══ RECORD EXTRACTS

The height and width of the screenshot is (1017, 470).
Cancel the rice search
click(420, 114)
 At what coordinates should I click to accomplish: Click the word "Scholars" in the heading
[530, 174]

════

» WHAT THIS TASK INVOLVES: For this exercise, copy all of the material exactly as it stands.

» ANSWER BOX:
The height and width of the screenshot is (1017, 470).
Cancel the rice search
click(420, 114)
 At what coordinates should I click to accomplish: Click the word "Scholars" in the heading
[530, 174]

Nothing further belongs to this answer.